We have a simple SQL Server table with geospatial data that looks like this:
CREATE TABLE [dbo].[Factors](
[Id] [int] IDENTITY(1,1) NOT NULL,
[StateCode] [nvarchar](2) NOT NULL,
[GeoLocation] [geography] NULL,
[Factor] [decimal](18, 6) NOT NULL,
CONSTRAINT [PK_dbo.Factors] PRIMARY KEY CLUSTERED
(
[Id] ASC
)
We have something like 100k+ rows in it right now, but that's expected to grow to millions.
We run queries on it that look like this:
declare @state nvarchar(2) = 'AL'
declare @point geography = geography::STGeomFromText('POINT(-86.19146040 32.38225770)', 4326)
select top 3
Lat,
Lon,
Factor,
GeoLocation.STDistance(@point) as Distance
from dbo.Factors
where StateCode = @state and GeoLocation.STDistance(@point) is not null
order by Distance
Here's the bit that's weird though.

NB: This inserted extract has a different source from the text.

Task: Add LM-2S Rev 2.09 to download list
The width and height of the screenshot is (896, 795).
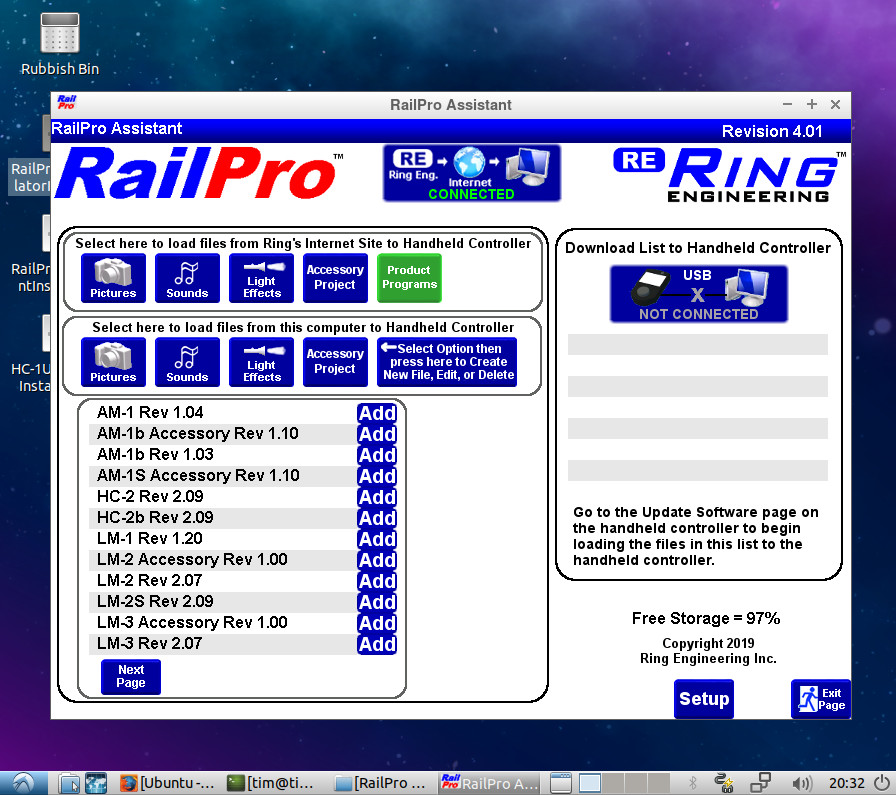Action: point(377,602)
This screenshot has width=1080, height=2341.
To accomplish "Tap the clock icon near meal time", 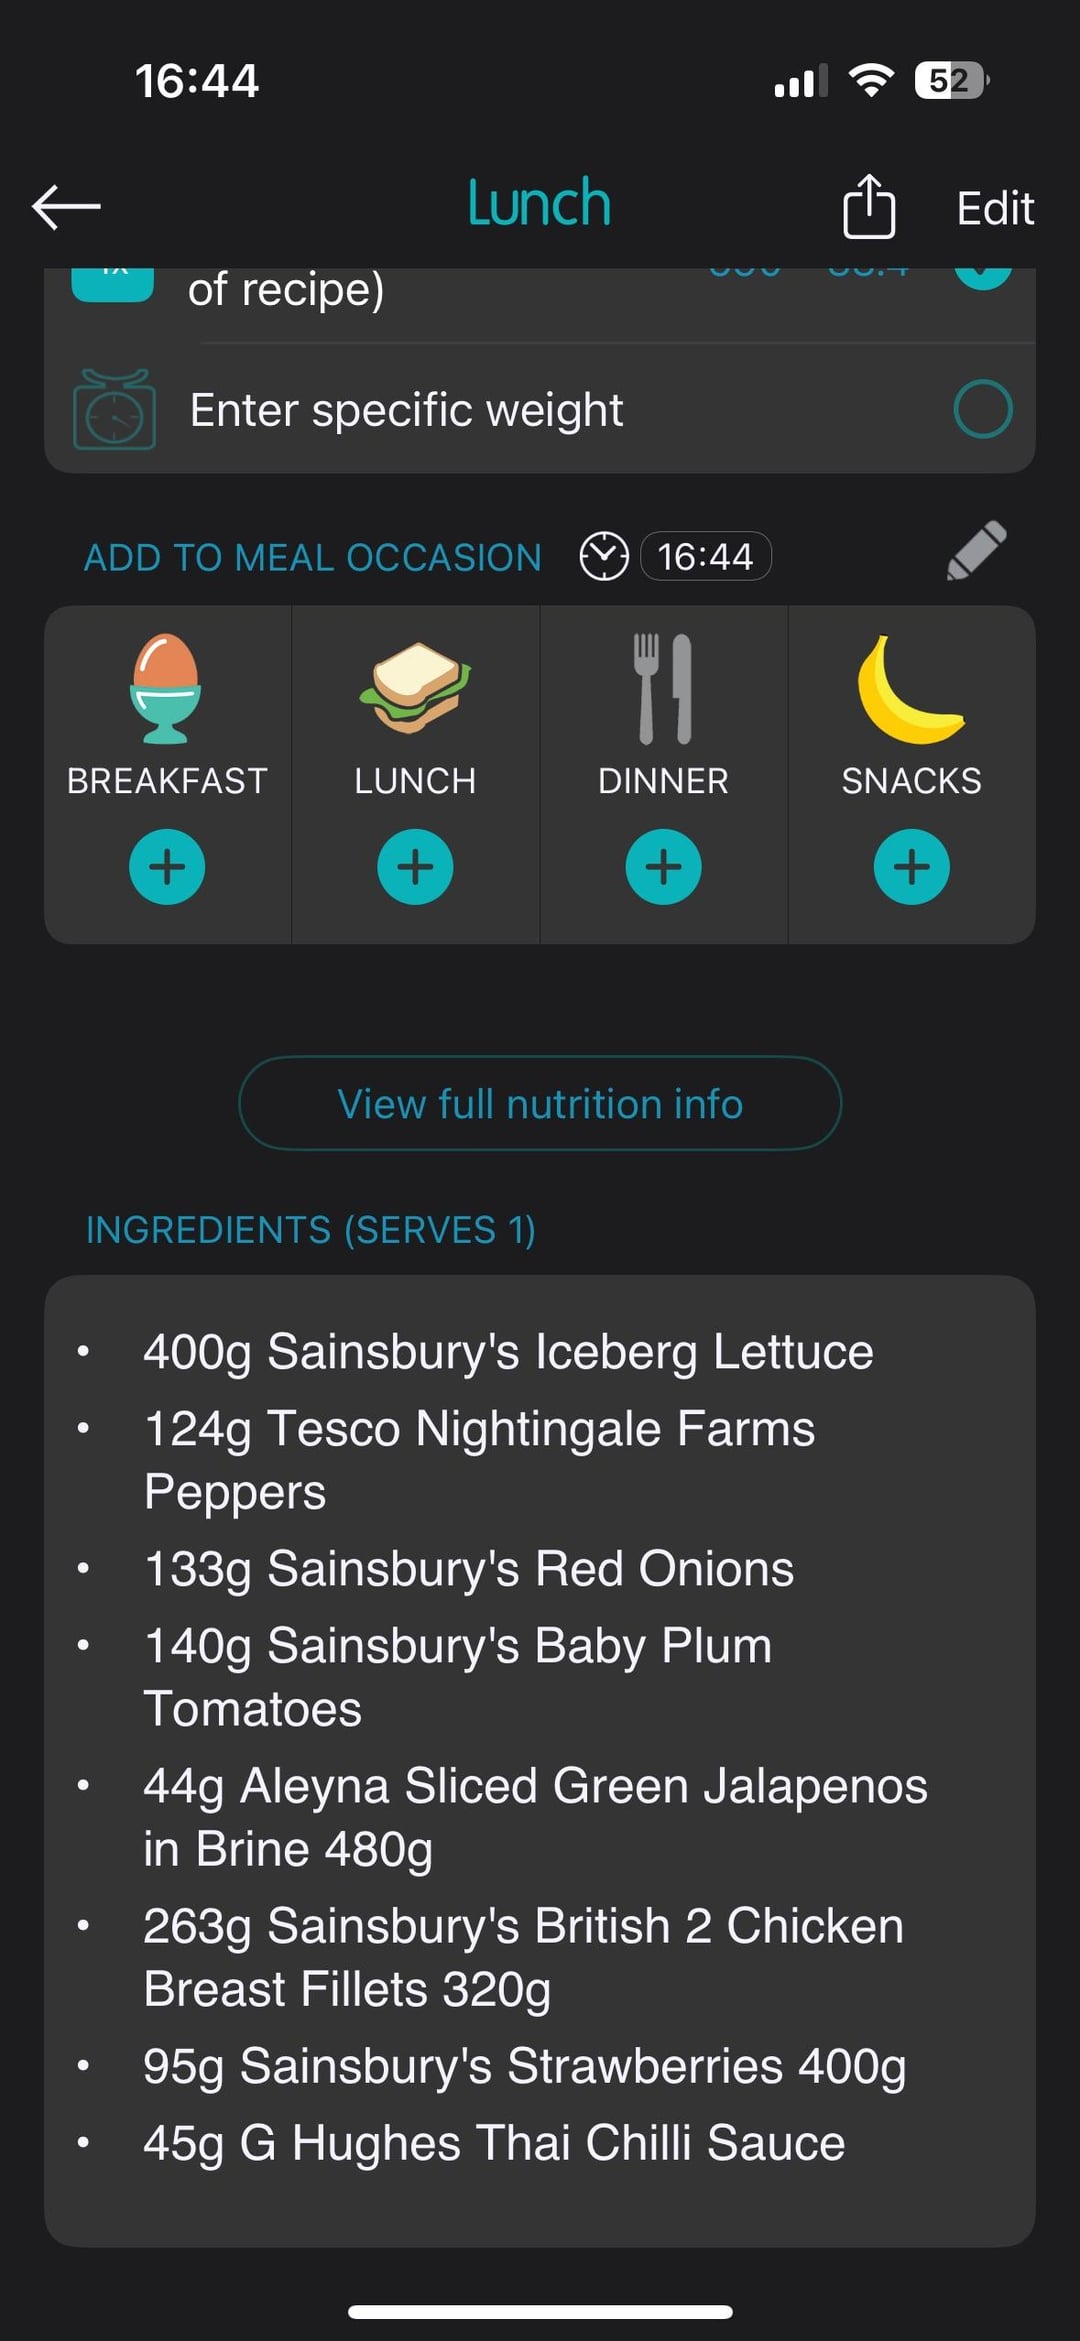I will [604, 556].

The data in that table is spotty: we've got it for the southern parts of a state, for instance, but not for the whole state. If the point we search for is within a few hundred meters of points we've got data for (for instance, from the southern part of the state), the query returns subsecond. But if it's, say, 100 kilometers from the nearest data point (for instance, if the target point is from the northern part of the state), then the query will take up to 3 minutes or so to return. In both instances, query plans indicate that they're starting with a scan of the geospatial index, so it's not the problem that sometimes happens, that SQL Server can't figure out it's supposed to use the index in question.
My assumption is that it has something to do with how the geospatial index is laid out.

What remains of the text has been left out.